Killer queries: Track them, find them, fix them

Viewpoint
Teradata Viewpoint is Teradata's strategic and innovative SOV (single operational view) for Teradata DB, Aster, and HDP Hadoop systems management and monitoring that enables Teradata's Unified Data Architecture (UDA).
Enthusiast

Re: Killer queries: Track them, find them, fix them

I do not have access to viewpoint and in order to tune our queries I have the following questions for you:

1. Is there a way to find this info with the help of queries manually?
2. Is there a way to find the exact threshold ratio set with the help of queries manually?

Thanks,
Vipen.
Teradata Employee

Re: Killer queries: Track them, find them, fix them

Vipen,

I am not aware of any way via the query to do live monitoring of Teradata systems.

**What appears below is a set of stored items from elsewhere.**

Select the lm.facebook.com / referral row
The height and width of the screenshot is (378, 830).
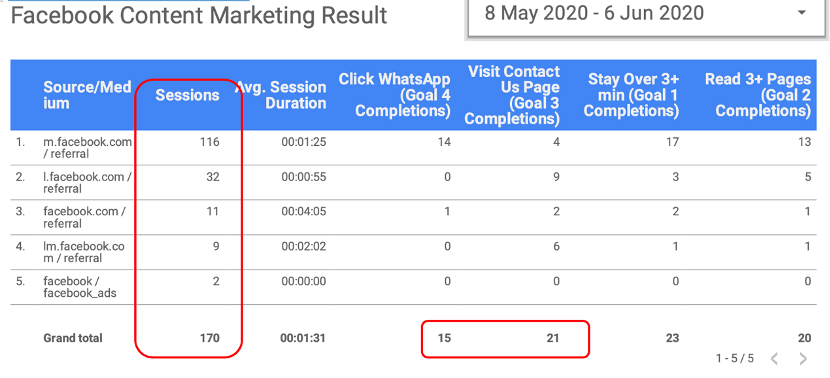[x=413, y=253]
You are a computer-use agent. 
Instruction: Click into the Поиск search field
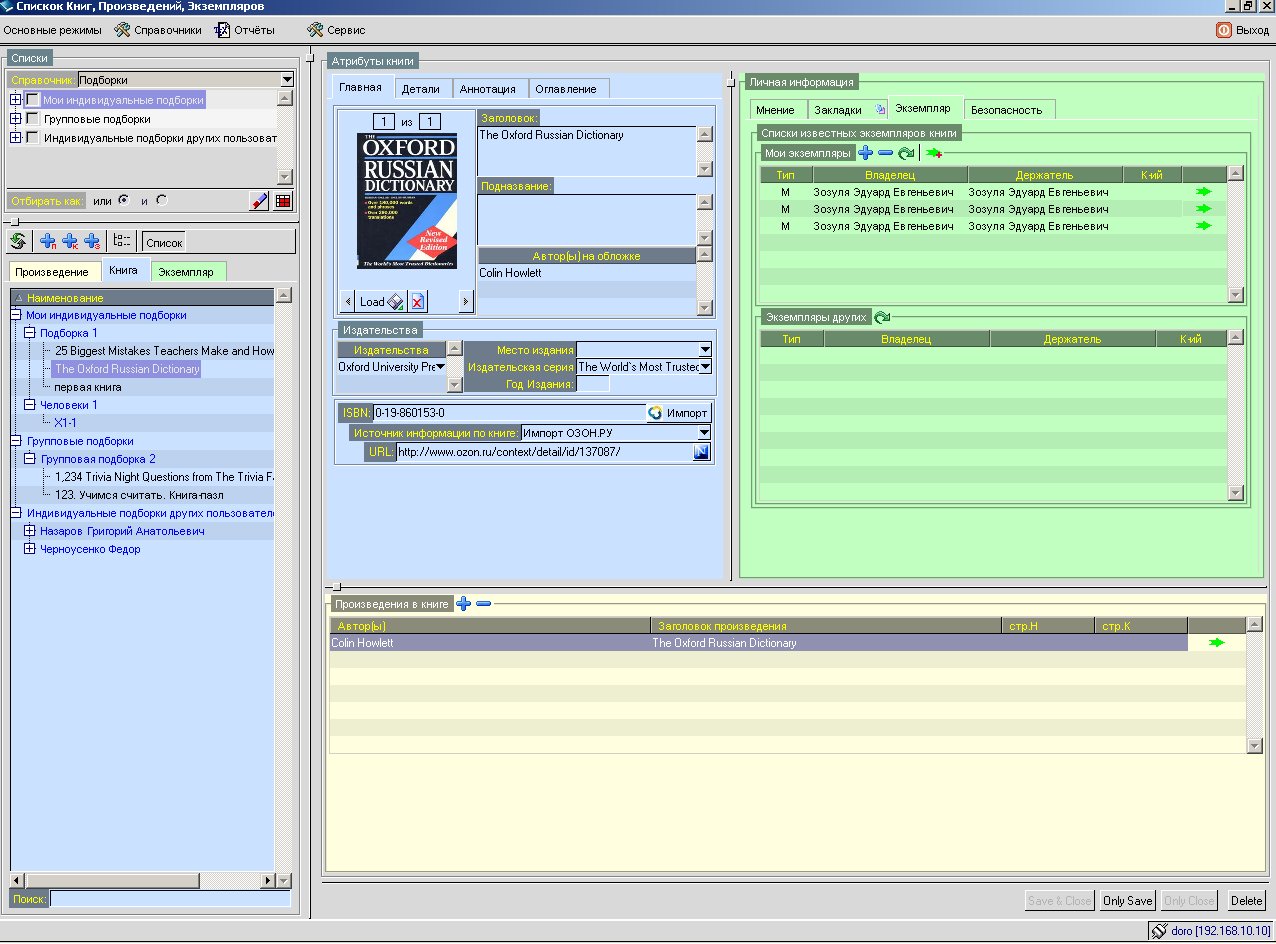[170, 900]
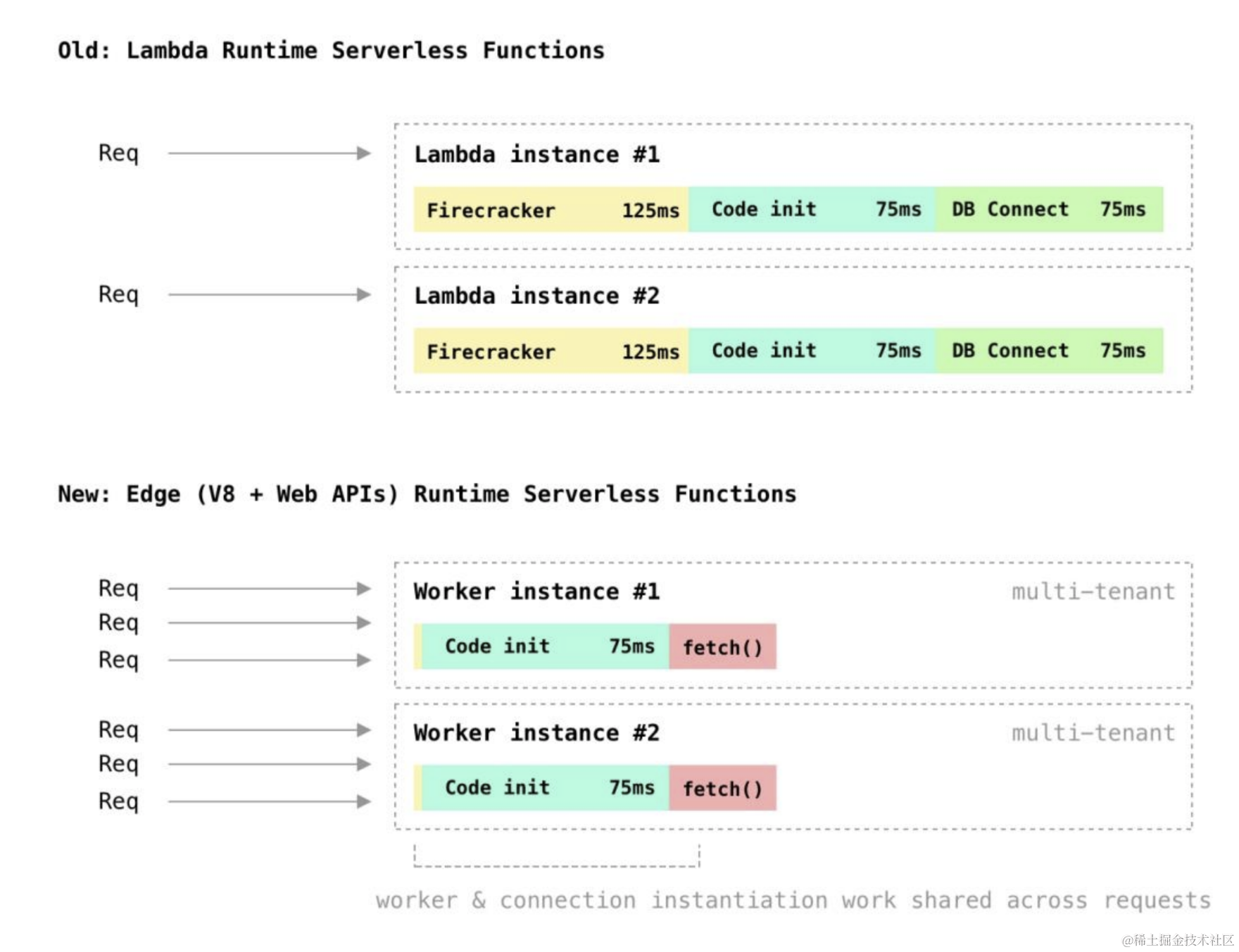Click the "Worker instance #1" title

click(536, 591)
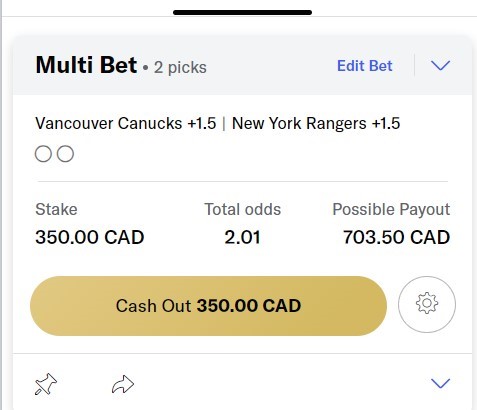Click possible payout 703.50 CAD

[x=397, y=237]
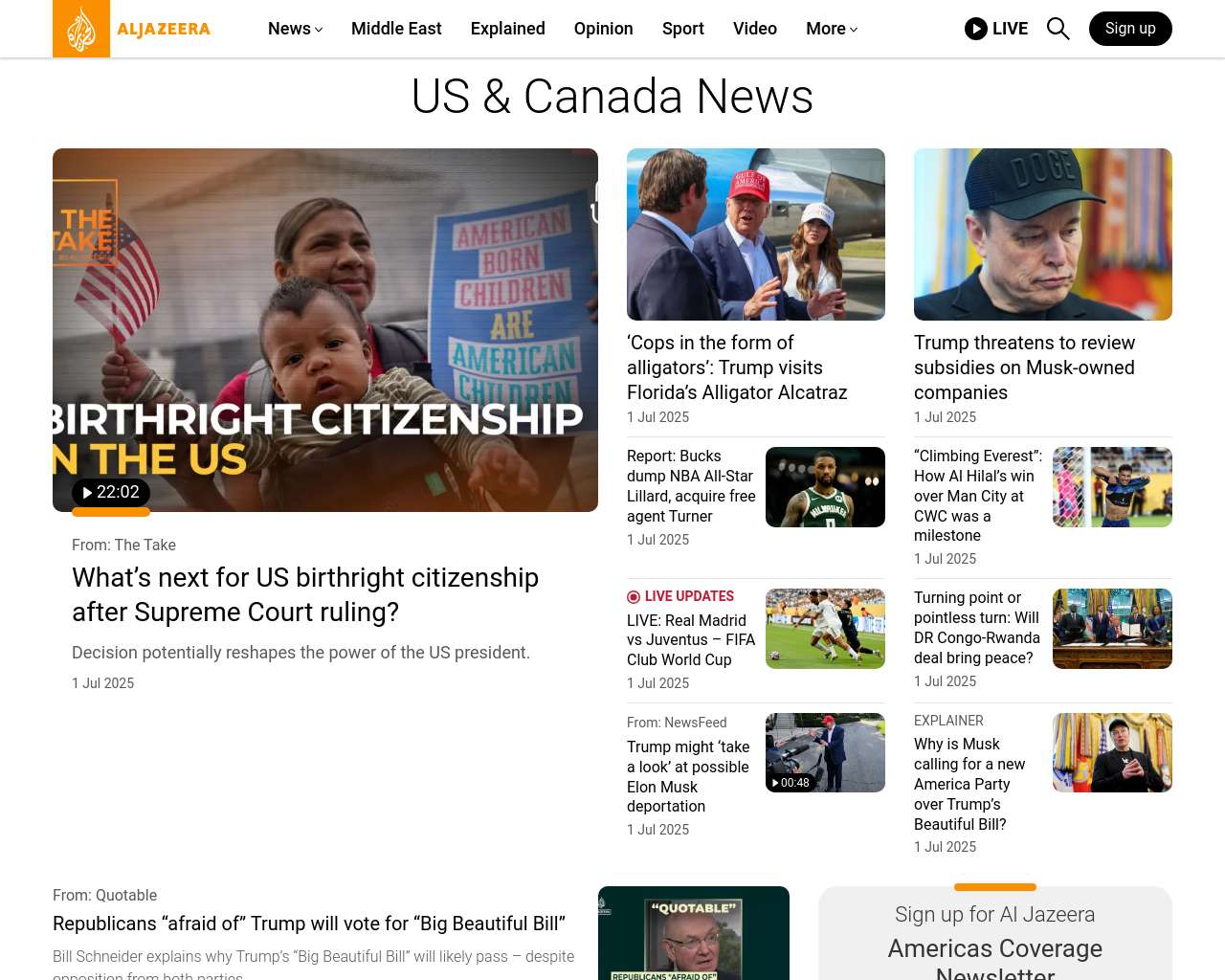Open the Republicans afraid of Trump headline

309,924
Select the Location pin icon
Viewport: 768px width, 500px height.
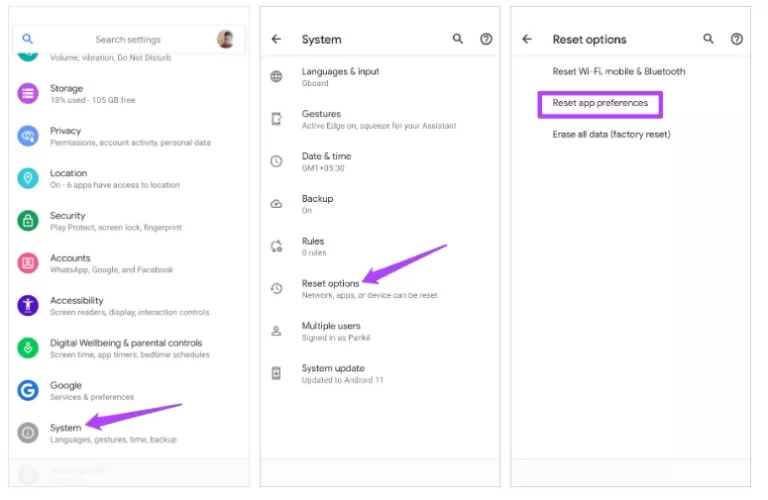tap(29, 178)
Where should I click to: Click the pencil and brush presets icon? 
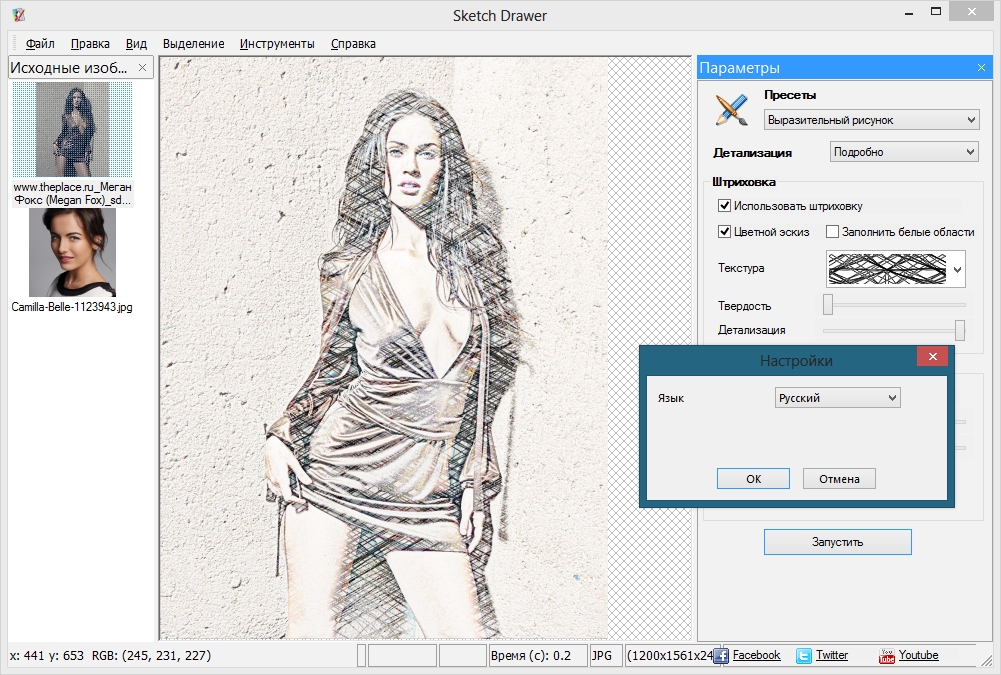coord(732,109)
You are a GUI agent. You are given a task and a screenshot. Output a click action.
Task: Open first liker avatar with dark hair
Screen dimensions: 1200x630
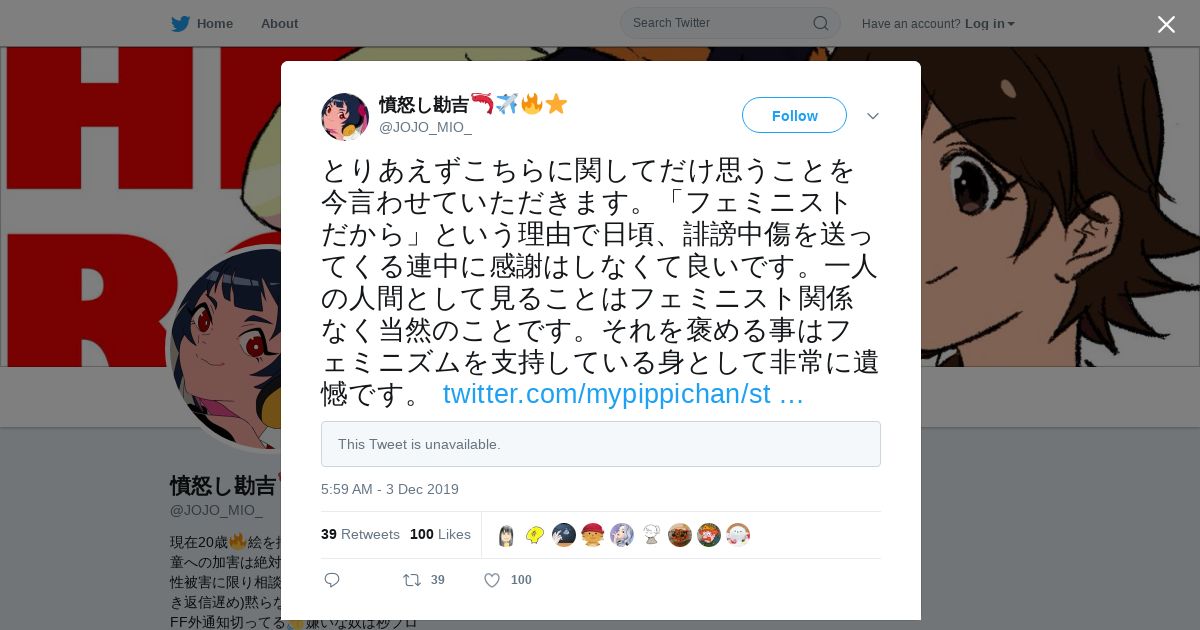(507, 535)
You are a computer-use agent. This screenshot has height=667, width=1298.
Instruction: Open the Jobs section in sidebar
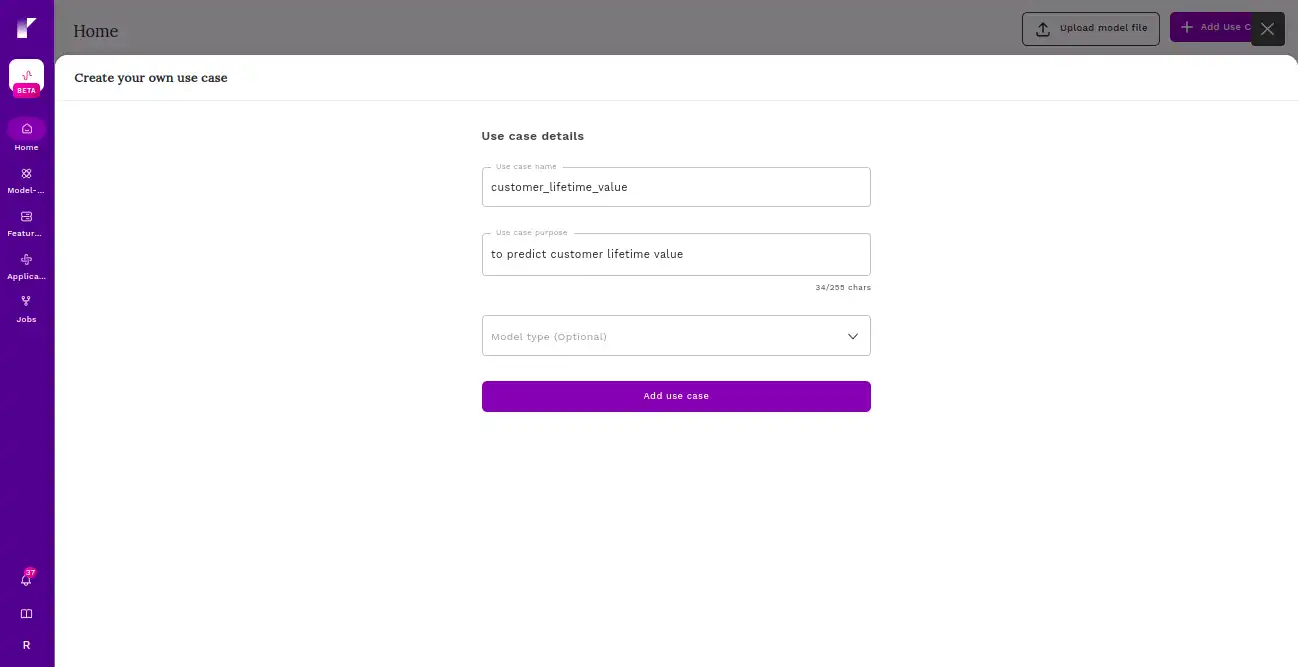coord(26,309)
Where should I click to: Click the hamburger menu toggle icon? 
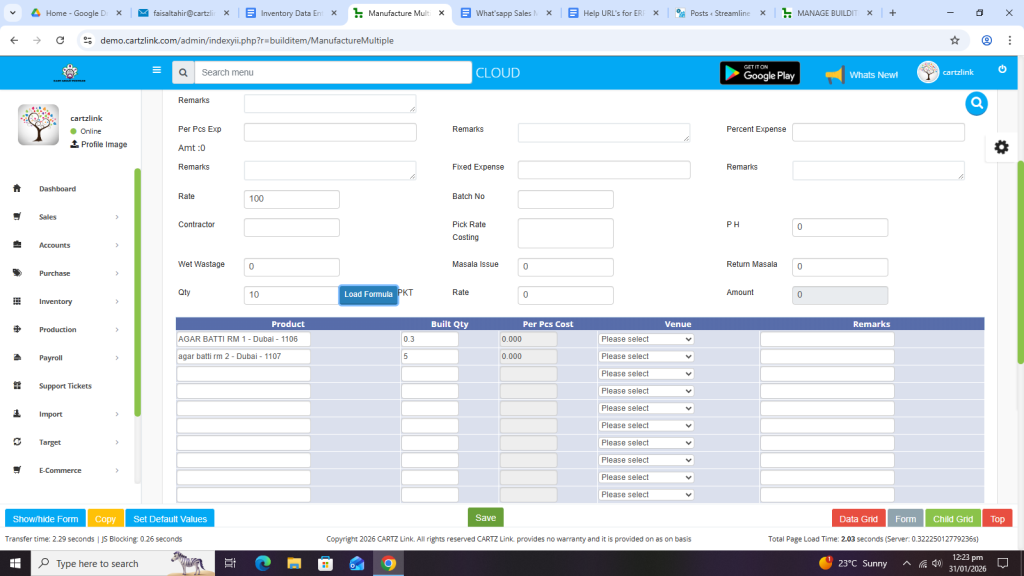156,71
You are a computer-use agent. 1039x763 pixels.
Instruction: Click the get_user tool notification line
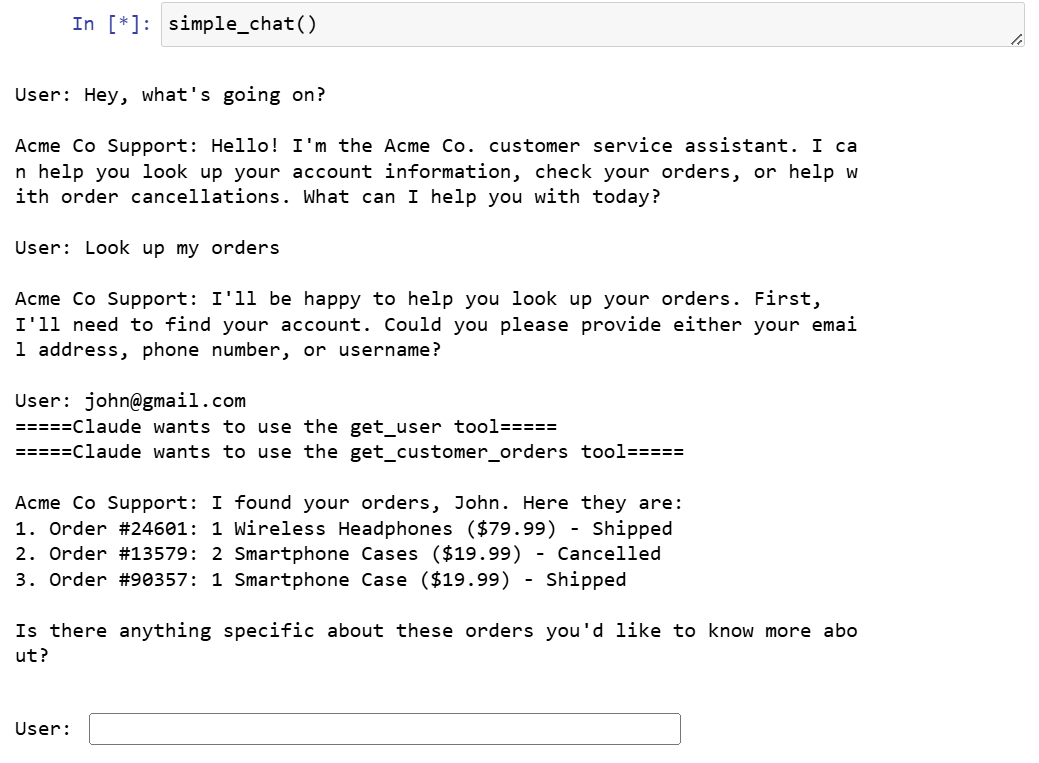pyautogui.click(x=286, y=426)
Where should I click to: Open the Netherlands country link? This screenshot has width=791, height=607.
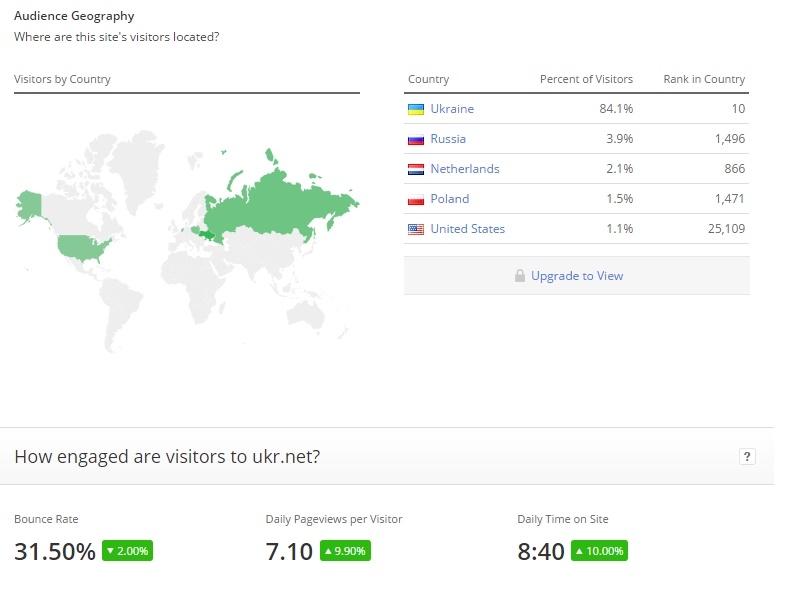pyautogui.click(x=465, y=169)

Viewpoint does live monitoring of Teradata system, so you can know at that point in time the step that is being executed by the query or how much resource is being used by the query etc.. It can also simulate the live monitoring by taking you back in time using rewind feature.

Other thing what Viewpoint does is trending analysis using Metric Analysis/Metric graph portlet. This can be done querying DBQL, resusage data because this is looking at historical data.

If you are looking for all the completed queries to identify bad running queries you can query DBQL tables.

However the amount of information you can get using the DBQL/Resusage table depends on the logging that are enabled. If you do not have logging for explain enabled you will not see the explain.

Can you elaborate more on #2. What are the threshold ratio you are looking for ?.

Thanks,
Shrity
Enthusiast

Re: Killer queries: Track them, find them, fix them

For #2, I am looking for a ratio CPU to Disk IO, because of which our queries are becoming a killing target by TDWM.
Teradata Employee

Re: Killer queries: Track them, find them, fix them

Hello Shrity...Thanks for the article. Very nice elaboration.
I would like to clear a few things:
(a) Amongst CPU Use and Impact CPU, which one is a more dominant factor for identifying Bad Queries to be Tuned ?
(b) It's a difficult/misguided task zeroing on CPU Use alone for identifying Queries to be tuned. So, amongst other metrics like Spool Usage, Impact CPU, CPU Skew, CPU Use, ReqCPU, Total IO Count, PJI; which 3-4 metrics are very critical for identifying Bad Queries ?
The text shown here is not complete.